Figura clave del grupo poético de los años 50, había nacido en la población valenciana de Oliva en enero de 1932. Se había formado en Derecho, en Historia y en Filosofía y Letras. Había ejercido como profesor de Literatura Española en las universidades de Cambrigde y Oxford. Había sido galardonado, entre no pocos reconocimientos, con aquellos que señalan la poesía de los grandes. Ahí el Adonáis; el Fastenrath; el Nacional de la Crítica; el Nacional de las Letras Españolas; el Reina Sofía de Poesía Iberoamericana y, cerrando en 2020 un ciclo de pura justicia literaria: el Cervantes.
Y entre sus muchos “había”, desde 2001 ocupaba el sillón X de la Real Academia Española, institución en la que ingresó con el discurso Unidad y cercanía personal en la poesía de Luis Cernuda. Por concepciones estéticas y poéticas similares, Brines considera como sus referentes al propio Cernuda, a Juan Ramón Jiménez, a Vicente Aleixandre y a Juan Gil Albert.
Creador “sin ruido”, aliado de la intimidad y de la soledad, desde que en 1959 debutase con Las brasas hasta La última costa, su poemario de despedida, levantó uno de los conjuntos de más hondo acento elegíaco de la poesía contemporánea en castellano con títulos como Materia narrativa inexacta, Palabras a la oscuridad, Aún no, Insistencias en Luzbel, Poemas excluidos, Poemas a D.K o El otoño de las rosas.
También declarado amante del arte y del fútbol, gustaba relatar que con sus versos sopesaba respuestas e intentaba clarificar oscuras emociones: “La poesía tantea las sombras para encontrar un poco de luz, trata de iluminar la oscuridad y cumple un milagro: que las cosas puedan vivirse. Que el adolescente pueda entender la vejez. Que quien vive exiliado del amor, ese hombre ya viejo, gracias a ella pueda revivirlo”.

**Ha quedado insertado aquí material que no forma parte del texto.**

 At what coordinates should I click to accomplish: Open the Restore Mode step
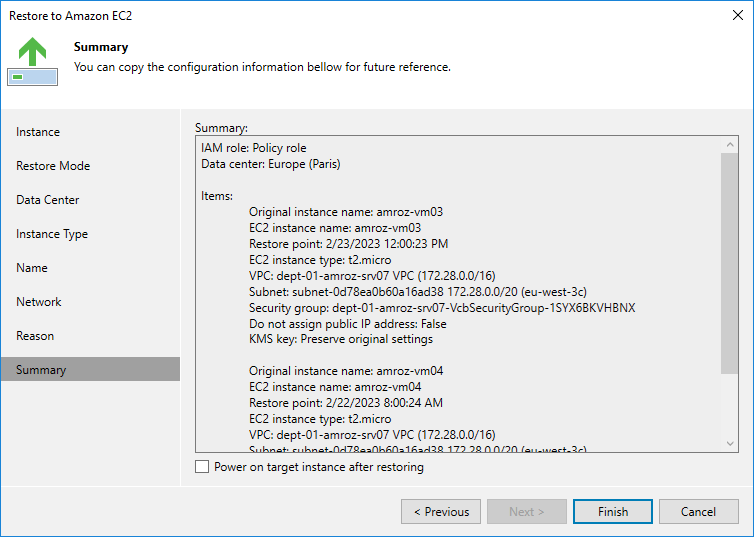coord(53,166)
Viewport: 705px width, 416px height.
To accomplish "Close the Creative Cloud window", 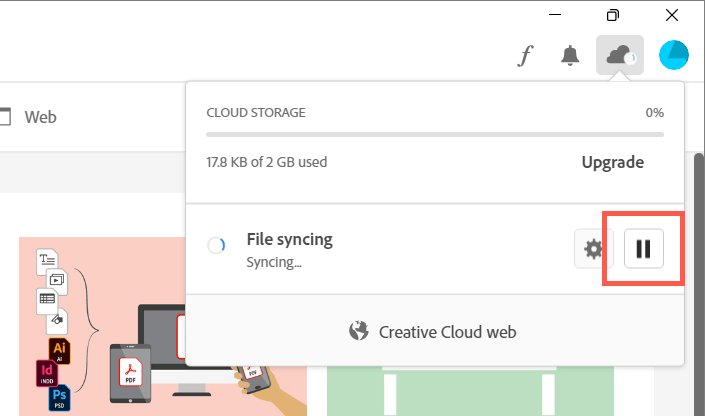I will [671, 15].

Y la palabra, siempre la palabra, como eje de una vida abocada a la escritura: “Escribo sólo cuando no tengo otra posibilidad. Cuando la emoción está tan cargada que exige salir y ser desvelada. Y en mí solo se desvela y se hace real por medio de las palabras”.
Lo dejó dicho con rotundidad en aquel poema incluido en su libro Insistencias de Luzbel:
No tuve amor a las palabras;
si las usé con desnudez, si sufrí en esa busca,
fue por necesidad de no perder la vida,
y envejecer con algo de memoria
y alguna claridad.
Así uní las palabras para quemar la noche,
hacer un falso día hermoso,
y pude conocer que era la soledad el centro de este mundo.
Y sólo atesoré miseria,
suspendido el placer para experimentar una desdicha nueva,
besé en todos los labios posada la ceniza,
y fui capaz de amar la cobardía porque era fiel y era digna del hombre.
Debí amar las palabras;
por ellas comparé, con cualquier dimensión del mundo externo:
el mar, el firmamento,
un goce o un dolor que al instante morían;
y en ellas alcancé la raíz tenebrosa de la vida.
Cree el hombre que nada es superior al hombre mismo:
ni la mayor miseria, ni la mayor grandeza de los mundos,
pues todo lo contiene su deseo.
Las palabras separan de las cosas
la luz que cae en ellas y la cáscara extinta,
y recogen los velos de la sombra
en la noche y los huecos;
mas no supieron separar la lágrima y la risa,
pues eran una sola verdad,
y valieron igual sonrisa, indiferencia.
Todos son gestos, muertes, son residuos.
Mirad al sigiloso ladrón de las palabras,
repta en la noche fosca,
abre su boca seca, y está mudo.
Ingresado desde el 13 de mayo en el Hospital de Gandía, donde había sido intervenido de una hernia, la pandemia que atravesamos unida a un muy frágil estado de salud hicieron imposible que el pasado 23 de abril recogiese personalmente en Alcalá de Henares el Cervantes. Pero hace solo nueve días el Rey se desplazó a la residencia mediterránea del escritor para entregarle el galardón.
Con voz queda, repitió que la poesía no es más, ni menos, que un ejercicio de tolerancia que trata de aportar luz ante los enigmas y sinsentidos de la vida. El silencio que se adueña de la suya llena ahora cada rincón de las 30.000 almas de una biblioteca.